§ The task
Update the items from the line containing "The height and width of the screenshot is (848, 1400)." through the end of the items by changing "blue" to "green". Give back only those lines, with nothing else altered.

§ Supplied data
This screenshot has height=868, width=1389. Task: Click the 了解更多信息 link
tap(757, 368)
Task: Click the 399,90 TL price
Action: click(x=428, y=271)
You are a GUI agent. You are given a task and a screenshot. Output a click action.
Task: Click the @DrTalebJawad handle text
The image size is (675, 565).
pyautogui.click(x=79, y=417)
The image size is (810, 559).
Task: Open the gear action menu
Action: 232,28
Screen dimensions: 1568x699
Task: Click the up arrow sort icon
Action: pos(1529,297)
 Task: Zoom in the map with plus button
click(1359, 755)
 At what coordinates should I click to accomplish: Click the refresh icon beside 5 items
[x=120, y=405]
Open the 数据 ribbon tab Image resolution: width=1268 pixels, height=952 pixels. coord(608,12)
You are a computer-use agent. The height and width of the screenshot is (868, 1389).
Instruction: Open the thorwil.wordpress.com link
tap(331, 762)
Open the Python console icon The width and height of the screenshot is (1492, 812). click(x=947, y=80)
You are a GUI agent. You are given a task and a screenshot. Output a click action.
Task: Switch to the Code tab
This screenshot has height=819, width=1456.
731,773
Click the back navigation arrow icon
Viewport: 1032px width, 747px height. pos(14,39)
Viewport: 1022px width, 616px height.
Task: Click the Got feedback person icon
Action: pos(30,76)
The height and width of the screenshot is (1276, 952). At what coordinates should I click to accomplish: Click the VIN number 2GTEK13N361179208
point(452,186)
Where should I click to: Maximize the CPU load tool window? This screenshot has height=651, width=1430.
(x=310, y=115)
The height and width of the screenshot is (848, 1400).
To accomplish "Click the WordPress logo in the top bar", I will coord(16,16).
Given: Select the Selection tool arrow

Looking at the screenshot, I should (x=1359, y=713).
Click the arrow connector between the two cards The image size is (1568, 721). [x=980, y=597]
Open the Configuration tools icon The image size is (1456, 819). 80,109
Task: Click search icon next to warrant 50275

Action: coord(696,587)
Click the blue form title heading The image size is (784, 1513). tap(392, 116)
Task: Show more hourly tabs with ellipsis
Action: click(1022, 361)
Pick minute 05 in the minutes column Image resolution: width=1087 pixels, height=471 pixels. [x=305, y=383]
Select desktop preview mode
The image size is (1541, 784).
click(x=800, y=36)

§ Reply to the exercise
The height and width of the screenshot is (848, 1400).
To accomplish "Click the WordPress logo in the top bar", I will coord(16,16).
Given: Select the Selection tool arrow

Looking at the screenshot, I should (x=1359, y=713).
Click the arrow connector between the two cards The image size is (1568, 721). [x=980, y=597]
Open the Configuration tools icon The image size is (1456, 819). 80,109
Task: Click search icon next to warrant 50275

Action: coord(696,587)
Click the green form title heading The image size is (784, 1513). tap(392, 116)
Task: Show more hourly tabs with ellipsis
Action: click(1022, 361)
Pick minute 05 in the minutes column Image resolution: width=1087 pixels, height=471 pixels. [x=305, y=383]
Select desktop preview mode
The image size is (1541, 784).
click(x=800, y=36)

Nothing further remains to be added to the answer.